(Records excerpted from a collection)
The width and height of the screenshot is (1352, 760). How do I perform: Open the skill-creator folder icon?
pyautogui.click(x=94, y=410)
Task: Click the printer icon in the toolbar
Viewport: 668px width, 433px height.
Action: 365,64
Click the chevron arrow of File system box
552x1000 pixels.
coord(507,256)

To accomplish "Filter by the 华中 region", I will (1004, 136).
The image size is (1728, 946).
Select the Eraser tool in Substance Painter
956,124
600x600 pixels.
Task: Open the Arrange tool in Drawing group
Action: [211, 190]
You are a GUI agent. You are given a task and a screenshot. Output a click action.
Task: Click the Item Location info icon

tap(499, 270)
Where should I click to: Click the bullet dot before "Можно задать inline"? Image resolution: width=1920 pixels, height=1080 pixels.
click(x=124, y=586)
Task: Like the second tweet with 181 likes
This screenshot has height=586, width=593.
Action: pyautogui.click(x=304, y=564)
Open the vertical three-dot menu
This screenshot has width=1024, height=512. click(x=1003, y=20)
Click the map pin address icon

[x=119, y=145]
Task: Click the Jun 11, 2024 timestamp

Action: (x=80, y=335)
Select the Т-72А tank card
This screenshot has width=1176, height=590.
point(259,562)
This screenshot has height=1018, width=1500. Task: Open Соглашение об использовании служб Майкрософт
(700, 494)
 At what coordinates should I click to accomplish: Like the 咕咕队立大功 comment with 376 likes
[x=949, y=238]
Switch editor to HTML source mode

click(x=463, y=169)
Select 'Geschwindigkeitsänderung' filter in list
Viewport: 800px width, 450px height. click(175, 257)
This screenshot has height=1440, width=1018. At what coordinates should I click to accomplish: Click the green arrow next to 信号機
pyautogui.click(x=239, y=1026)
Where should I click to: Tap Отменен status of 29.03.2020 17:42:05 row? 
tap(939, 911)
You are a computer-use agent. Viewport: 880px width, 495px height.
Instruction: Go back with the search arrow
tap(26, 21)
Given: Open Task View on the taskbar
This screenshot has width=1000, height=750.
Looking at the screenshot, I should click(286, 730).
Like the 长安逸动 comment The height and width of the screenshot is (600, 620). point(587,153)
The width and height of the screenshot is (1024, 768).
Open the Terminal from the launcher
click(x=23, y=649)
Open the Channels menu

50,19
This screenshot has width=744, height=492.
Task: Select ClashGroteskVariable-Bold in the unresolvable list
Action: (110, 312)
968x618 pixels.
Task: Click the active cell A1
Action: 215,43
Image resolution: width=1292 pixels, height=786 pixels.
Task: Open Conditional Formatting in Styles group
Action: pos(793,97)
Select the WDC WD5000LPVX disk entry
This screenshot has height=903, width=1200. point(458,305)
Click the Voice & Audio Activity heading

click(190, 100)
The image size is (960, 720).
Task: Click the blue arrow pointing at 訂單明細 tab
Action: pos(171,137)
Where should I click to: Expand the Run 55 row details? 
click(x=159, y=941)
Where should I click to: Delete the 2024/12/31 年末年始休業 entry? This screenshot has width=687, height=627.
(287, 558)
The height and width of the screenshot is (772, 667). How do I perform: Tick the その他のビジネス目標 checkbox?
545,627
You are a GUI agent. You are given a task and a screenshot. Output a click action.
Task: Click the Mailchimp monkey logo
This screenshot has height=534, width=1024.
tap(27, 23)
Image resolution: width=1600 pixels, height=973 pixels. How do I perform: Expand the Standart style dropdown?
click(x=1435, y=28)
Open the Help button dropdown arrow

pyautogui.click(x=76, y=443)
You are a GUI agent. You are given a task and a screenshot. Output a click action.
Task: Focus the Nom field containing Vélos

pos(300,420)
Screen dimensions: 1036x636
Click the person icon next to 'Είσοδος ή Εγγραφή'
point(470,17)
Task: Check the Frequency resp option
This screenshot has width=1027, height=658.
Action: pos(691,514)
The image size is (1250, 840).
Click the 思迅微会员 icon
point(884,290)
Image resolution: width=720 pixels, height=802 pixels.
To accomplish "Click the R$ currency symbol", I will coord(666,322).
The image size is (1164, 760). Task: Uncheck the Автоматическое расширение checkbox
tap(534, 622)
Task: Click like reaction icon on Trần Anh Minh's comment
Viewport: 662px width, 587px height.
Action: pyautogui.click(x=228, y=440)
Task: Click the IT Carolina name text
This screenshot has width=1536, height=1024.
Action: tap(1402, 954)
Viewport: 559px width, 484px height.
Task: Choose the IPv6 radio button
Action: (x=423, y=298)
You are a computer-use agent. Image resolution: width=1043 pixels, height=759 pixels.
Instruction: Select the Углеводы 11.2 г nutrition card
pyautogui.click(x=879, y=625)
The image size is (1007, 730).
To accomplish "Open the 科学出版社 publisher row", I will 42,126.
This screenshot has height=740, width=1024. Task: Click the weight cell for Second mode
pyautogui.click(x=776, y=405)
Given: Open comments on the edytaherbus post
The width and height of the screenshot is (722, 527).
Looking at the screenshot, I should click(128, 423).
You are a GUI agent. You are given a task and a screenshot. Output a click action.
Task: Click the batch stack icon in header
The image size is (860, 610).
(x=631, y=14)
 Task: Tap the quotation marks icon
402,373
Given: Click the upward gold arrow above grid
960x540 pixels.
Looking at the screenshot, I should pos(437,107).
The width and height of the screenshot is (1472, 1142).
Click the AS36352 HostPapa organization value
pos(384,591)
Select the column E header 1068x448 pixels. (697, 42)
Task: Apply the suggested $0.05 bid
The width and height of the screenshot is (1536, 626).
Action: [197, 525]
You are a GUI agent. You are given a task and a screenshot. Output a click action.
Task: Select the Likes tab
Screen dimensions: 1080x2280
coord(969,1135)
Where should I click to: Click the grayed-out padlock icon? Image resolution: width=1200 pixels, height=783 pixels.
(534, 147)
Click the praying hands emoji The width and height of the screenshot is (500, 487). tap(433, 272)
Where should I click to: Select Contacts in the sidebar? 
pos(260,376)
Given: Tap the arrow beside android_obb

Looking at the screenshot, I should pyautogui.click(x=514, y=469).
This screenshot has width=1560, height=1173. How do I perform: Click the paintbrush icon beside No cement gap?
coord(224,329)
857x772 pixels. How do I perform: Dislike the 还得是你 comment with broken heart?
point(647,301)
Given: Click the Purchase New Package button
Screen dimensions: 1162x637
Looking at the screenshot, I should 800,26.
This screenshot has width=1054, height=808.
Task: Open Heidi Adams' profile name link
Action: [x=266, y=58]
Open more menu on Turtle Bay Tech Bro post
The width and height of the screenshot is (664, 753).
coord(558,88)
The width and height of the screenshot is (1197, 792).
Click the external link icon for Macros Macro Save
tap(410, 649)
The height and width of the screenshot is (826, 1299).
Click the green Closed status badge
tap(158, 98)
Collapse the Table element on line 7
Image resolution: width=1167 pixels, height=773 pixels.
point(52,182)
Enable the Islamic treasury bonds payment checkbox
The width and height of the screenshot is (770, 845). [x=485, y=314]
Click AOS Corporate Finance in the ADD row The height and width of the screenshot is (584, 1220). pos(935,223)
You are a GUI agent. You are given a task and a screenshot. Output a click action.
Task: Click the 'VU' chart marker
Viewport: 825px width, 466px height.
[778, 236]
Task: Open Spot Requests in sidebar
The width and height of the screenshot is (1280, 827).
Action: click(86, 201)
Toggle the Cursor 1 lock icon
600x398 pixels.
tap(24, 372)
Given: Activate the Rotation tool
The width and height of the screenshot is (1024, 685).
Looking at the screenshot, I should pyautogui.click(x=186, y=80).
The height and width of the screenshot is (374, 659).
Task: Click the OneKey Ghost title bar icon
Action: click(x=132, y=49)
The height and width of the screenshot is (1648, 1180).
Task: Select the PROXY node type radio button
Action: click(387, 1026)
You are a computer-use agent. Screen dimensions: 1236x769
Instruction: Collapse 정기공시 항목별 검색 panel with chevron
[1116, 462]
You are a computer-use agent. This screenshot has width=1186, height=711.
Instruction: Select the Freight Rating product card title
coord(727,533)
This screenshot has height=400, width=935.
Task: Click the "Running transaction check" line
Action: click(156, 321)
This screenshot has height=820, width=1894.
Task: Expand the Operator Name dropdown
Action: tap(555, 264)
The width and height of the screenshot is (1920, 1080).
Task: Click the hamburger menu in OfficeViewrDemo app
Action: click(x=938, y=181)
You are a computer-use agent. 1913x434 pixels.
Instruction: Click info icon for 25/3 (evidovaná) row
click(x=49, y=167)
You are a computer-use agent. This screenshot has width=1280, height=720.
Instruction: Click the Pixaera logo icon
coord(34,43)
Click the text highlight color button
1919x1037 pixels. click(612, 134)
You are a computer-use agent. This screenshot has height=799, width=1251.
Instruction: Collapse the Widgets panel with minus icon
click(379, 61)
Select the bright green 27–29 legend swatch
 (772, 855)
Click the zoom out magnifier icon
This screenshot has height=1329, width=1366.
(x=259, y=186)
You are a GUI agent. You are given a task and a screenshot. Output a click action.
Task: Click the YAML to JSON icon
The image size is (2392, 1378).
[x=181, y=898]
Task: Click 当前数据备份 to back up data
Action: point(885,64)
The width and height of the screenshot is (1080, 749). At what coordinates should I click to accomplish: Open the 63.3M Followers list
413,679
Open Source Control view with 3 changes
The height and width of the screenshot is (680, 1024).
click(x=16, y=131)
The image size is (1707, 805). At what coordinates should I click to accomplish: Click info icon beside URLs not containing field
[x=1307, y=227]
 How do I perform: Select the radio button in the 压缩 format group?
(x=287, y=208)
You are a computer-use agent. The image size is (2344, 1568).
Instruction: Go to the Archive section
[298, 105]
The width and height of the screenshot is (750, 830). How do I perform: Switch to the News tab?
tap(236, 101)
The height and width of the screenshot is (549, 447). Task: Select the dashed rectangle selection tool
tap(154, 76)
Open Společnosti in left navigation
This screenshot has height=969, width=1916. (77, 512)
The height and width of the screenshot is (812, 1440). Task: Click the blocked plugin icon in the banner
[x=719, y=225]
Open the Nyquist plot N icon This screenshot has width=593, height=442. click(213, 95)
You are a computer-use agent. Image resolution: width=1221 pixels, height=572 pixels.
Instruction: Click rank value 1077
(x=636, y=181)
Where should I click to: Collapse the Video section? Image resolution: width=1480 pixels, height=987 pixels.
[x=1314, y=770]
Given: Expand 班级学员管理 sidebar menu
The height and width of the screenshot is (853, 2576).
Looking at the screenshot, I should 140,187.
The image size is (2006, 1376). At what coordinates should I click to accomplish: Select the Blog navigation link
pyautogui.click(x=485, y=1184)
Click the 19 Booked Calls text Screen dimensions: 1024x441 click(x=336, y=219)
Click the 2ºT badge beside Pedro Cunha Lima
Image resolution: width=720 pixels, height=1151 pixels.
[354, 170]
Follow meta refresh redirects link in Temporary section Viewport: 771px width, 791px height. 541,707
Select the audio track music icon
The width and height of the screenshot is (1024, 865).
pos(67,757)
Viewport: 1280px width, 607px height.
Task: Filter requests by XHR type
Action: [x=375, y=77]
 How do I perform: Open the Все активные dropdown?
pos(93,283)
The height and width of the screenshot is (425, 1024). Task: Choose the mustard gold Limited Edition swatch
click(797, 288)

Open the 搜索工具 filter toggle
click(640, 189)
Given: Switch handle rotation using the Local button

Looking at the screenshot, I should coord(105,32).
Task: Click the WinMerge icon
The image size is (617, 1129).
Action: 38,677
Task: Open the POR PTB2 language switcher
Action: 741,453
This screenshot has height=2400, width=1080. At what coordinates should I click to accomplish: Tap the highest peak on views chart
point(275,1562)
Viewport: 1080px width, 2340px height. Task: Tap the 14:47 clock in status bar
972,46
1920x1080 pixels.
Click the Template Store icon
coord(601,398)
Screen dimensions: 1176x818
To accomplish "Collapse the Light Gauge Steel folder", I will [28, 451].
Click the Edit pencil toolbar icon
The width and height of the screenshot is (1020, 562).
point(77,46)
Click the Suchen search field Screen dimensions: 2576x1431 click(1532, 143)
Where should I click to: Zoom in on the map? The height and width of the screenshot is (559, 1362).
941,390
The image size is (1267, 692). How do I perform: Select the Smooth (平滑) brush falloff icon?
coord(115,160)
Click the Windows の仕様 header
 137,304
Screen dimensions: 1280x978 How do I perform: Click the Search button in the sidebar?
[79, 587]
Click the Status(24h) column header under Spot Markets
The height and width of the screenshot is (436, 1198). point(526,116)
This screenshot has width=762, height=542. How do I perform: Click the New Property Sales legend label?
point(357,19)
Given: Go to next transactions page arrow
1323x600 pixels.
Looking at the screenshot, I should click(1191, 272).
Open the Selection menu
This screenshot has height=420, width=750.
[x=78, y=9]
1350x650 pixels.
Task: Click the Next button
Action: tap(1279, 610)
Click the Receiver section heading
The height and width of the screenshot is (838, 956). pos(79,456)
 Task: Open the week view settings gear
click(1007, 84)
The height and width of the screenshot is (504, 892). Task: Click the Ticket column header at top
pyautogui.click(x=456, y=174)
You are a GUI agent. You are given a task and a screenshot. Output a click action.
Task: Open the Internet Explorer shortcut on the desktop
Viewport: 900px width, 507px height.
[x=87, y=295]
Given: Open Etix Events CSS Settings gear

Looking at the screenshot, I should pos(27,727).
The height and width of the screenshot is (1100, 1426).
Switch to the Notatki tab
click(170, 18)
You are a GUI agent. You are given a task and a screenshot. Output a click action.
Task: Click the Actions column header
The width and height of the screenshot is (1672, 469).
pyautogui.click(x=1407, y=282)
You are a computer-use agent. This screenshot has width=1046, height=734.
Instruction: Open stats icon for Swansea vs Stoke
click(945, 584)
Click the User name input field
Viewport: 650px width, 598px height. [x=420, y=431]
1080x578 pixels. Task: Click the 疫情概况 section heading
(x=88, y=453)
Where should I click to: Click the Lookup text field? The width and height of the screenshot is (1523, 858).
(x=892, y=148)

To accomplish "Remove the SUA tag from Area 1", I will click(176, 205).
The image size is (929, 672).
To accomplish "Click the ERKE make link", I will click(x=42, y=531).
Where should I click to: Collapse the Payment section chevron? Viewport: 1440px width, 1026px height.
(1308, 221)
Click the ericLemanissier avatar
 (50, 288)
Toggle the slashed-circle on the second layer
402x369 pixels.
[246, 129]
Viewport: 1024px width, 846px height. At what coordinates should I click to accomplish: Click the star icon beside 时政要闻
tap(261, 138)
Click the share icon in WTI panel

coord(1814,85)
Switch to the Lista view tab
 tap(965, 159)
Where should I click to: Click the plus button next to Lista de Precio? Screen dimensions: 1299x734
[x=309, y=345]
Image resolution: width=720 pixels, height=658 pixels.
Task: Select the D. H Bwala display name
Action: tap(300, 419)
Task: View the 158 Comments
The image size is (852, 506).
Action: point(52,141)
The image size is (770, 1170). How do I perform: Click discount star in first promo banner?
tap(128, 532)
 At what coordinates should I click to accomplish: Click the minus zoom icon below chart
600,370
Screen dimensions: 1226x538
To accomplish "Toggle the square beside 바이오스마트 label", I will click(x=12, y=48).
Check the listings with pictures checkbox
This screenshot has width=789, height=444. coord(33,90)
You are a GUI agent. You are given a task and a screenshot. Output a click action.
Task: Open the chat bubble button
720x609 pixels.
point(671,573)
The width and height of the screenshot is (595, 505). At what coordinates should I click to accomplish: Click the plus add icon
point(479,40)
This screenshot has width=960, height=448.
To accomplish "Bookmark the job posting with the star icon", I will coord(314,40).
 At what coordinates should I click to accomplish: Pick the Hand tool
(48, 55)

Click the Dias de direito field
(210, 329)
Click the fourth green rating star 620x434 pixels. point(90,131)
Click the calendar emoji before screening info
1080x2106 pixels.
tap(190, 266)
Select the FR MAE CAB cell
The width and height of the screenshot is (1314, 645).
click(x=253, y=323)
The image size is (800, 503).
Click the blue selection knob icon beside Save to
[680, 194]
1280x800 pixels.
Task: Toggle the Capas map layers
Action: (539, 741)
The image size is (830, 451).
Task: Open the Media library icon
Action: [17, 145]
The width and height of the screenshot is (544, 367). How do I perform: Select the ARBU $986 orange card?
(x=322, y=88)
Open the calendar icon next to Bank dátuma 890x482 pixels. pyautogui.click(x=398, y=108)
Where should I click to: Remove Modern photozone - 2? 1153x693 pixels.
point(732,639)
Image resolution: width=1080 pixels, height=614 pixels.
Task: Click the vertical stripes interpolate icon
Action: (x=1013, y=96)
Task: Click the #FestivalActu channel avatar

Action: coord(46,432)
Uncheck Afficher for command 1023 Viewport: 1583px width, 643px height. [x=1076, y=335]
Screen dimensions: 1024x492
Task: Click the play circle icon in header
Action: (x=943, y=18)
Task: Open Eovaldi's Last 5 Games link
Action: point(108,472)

◆ Exercise requirements: Given the records above, return exactly the lines starting at the line containing "You are a computer-use agent. Screen" and ending at the line containing "has width=1186, height=711.", including both.

◆ Exercise response:
You are a computer-use agent. Screen dimensions: 1236x769
Instruction: Collapse 정기공시 항목별 검색 panel with chevron
[1116, 462]
You are a computer-use agent. This screenshot has width=1186, height=711.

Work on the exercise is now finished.